The photographer who took the viral Trump Skittles image just got the last laugh

Impact

This month, Donald Trump Jr. tweeted a photo of Skittles, comparing poisoned candy to Syrian refugees. 

"This image says it all," the tweet with a now removed image reads. "Let's end the politically correct agenda that doesn't put America first. #Trump2016"

As it turned out, the photo of the bowl of Skittles was ripped from the Flickr account of photographer David Kittos — who came to the UK as a refugee from Cyprus when he was a child — without his permission. After Kittos filed a copyright claim, Twitter removed the image. 

And now, as first pointed out by the Washington Post, it appears Kittos has filed a DMCA, or Digital Millennium Copyright Act, takedown notice.

The image — which was promptly slammed by President Barack Obama's chief speechwriter, the owner of Skittles and the spokeswoman for the United Nations High Commissioner for Refugees — also included the text "If I had a bowl of skittles and I told you just three would kill you. Would you take a handful? That's our Syrian refugee problem." 
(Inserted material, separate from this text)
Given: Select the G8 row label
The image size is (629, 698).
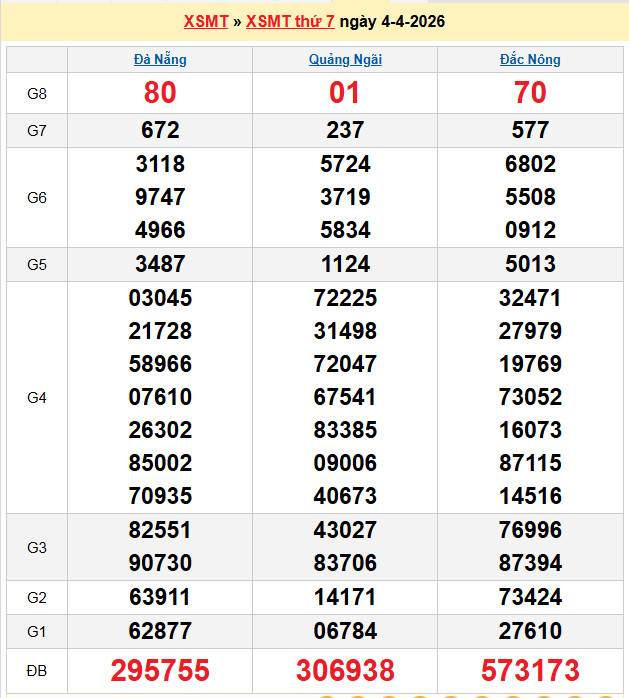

"The image of a bowl of skittles is mine and has always been set as 'All Rights Reserved' in my Flickr library," the takedown notice, filed on Sept. 24, reads in the Lumen database. "It was copied and is being used without my permission. I have never been contacted by Donald Trump Jr. or any representative about the image, before [or] after it was used in the tweet."

Kittos' lawyer Heather Blaise confirmed to the Washington Post that he did in fact file the claim. 

While slapping someone with a copyright infringement claim isn't comparable to tweeting an image with white supremacist, dehumanizing undertones, it's a small, sweet victory against Trump's son. Who, not but a week ahead of the Skittles tweet, made a Holocaust joke while attacking Hillary Clinton and the media.